*Activity*: Please reproduce all the records exactly while leaving out their pictures.

:: Data for review

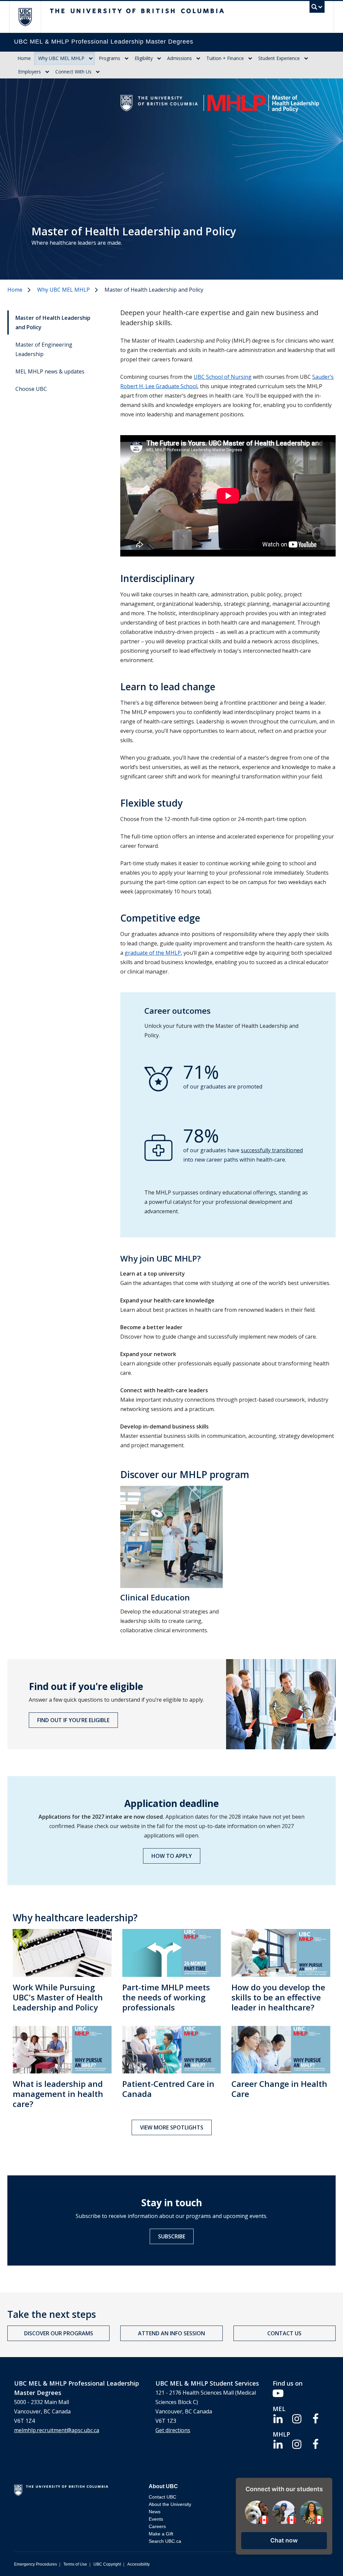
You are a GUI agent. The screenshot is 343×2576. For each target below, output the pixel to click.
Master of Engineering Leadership (43, 349)
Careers (157, 2526)
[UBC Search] (317, 8)
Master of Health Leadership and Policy (52, 322)
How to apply (171, 1856)
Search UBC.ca (165, 2541)
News (154, 2511)
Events (156, 2519)
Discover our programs (58, 2333)
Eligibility (144, 58)
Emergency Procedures (35, 2564)
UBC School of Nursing (223, 376)
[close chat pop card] (325, 2484)
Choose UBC (31, 389)
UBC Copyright (107, 2564)
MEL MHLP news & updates (49, 371)
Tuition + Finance (225, 58)
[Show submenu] (91, 58)
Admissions (179, 58)
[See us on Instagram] (296, 2418)
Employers (29, 71)
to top (322, 2559)
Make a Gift (161, 2533)
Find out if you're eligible (73, 1720)
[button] (284, 2540)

::::

*Result of this exercise*:
You are a GUI agent. The screenshot is 343×2576. For each target below, output the pixel to click.
Master of Engineering Leadership (43, 349)
Careers (157, 2526)
[UBC Search] (317, 8)
Master of Health Leadership and Policy (52, 322)
How to apply (171, 1856)
Search UBC.ca (165, 2541)
News (154, 2511)
Events (156, 2519)
Discover our programs (58, 2333)
Eligibility (144, 58)
Emergency Procedures (35, 2564)
UBC School of Nursing (223, 376)
[close chat pop card] (325, 2484)
Choose UBC (31, 389)
UBC Copyright (107, 2564)
MEL MHLP news & updates (49, 371)
Tuition + Finance (225, 58)
[Show submenu] (91, 58)
Admissions (179, 58)
[See us on Instagram] (296, 2418)
Employers (29, 71)
to top (322, 2559)
Make a Gift (161, 2533)
Find out if you're eligible (73, 1720)
[button] (284, 2540)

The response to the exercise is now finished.